Kvantify announced the second close of its €7 million funding round, with the European Innovation Council Fund and Denmark’s Delphinus Venture Capital as lead investors. The capital will support the rollout of its Qrunch platform, which runs quantum chemistry workloads on existing quantum hardware, and broaden partnerships with drug‑discovery firms. Launched in November 2025, Qrunch aims to deliver realistic molecular simulations that classical computers struggle with. The infusion positions Kvantify to accelerate its roadmap and strengthen Europe’s quantum‑driven life‑science ecosystem.
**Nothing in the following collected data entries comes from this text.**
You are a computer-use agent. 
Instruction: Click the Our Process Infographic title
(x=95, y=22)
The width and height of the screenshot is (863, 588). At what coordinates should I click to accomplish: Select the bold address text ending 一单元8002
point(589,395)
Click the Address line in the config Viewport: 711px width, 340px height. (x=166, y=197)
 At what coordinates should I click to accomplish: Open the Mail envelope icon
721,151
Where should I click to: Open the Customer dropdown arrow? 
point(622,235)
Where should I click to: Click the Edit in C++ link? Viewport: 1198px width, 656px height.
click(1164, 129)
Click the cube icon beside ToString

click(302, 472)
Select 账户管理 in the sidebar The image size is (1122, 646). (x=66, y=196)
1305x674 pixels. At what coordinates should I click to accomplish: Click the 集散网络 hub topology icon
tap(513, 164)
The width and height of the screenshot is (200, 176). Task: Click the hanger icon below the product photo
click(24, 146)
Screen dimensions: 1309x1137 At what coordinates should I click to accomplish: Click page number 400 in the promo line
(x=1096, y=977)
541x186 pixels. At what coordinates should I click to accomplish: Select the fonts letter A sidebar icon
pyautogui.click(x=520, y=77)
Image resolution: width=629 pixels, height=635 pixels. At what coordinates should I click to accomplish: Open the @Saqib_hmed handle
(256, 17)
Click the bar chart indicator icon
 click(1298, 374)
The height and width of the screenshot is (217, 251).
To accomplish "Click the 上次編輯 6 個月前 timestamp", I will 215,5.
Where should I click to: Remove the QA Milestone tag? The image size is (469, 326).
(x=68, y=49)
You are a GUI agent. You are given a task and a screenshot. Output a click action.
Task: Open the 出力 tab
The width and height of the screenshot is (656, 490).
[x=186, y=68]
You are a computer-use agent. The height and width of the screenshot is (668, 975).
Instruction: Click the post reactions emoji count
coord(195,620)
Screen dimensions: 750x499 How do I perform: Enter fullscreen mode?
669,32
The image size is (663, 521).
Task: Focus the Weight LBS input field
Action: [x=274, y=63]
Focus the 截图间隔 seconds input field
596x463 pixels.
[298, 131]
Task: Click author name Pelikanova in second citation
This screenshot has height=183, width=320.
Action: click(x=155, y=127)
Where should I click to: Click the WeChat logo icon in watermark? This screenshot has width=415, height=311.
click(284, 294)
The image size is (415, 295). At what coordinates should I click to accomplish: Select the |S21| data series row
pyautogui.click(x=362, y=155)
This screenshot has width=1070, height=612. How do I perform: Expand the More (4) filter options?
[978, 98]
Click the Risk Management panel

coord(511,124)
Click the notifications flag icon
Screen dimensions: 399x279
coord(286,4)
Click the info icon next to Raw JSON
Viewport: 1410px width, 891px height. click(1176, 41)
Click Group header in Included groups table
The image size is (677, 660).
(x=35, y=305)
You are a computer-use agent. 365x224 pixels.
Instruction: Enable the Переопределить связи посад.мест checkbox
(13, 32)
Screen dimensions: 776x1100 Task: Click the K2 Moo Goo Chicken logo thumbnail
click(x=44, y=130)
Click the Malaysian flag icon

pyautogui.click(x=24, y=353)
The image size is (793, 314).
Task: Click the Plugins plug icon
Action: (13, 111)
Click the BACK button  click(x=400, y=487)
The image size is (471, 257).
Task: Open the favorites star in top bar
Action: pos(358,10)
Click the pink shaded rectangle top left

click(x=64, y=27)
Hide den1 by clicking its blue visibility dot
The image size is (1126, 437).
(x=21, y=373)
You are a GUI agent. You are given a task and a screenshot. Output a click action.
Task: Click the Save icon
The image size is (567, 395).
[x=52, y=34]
Quantum computing promises to tackle the exponential complexity of molecular simulations that underpin early‑stage drug discovery. Traditional classical methods often hit scalability limits, leaving many promising compounds unexplored. Kvantify’s Qrunch platform bridges this gap by translating quantum chemistry problems onto today’s noisy intermediate‑scale quantum (NISQ) devices, delivering more accurate energy estimates and reaction pathways. By integrating quantum and classical workflows, the company aims to accelerate hit identification and reduce false‑positive rates that inflate development costs.
The €7 million second‑close, anchored by the European Innovation Council Fund and Delphinus Venture Capital, signals strong institutional confidence in Kvantify’s approach. The funding will be deployed to expand sales and business‑development teams, forge deeper collaborations with pharmaceutical R&D groups, and enhance the Qrunch software stack for broader usability. This capital injection also supports scaling of cloud‑based quantum resources, ensuring customers can run realistic workloads without owning quantum hardware outright, thereby lowering entry barriers for biotech firms.
For the European life‑science sector, Kvantify’s progress underscores a strategic shift toward quantum‑enabled drug pipelines. As regulatory bodies and investors increasingly prioritize innovative R&D models, the ability to predict molecular behavior with quantum precision could translate into faster clinical timelines and reduced attrition. Europe’s coordinated investment through the EIC Fund positions the region to become a hub for quantum‑driven biotech, potentially attracting talent, partnerships, and downstream manufacturing opportunities. In the longer term, successful commercialization of Qrunch may catalyze a new class of medicines that were previously computationally infeasible.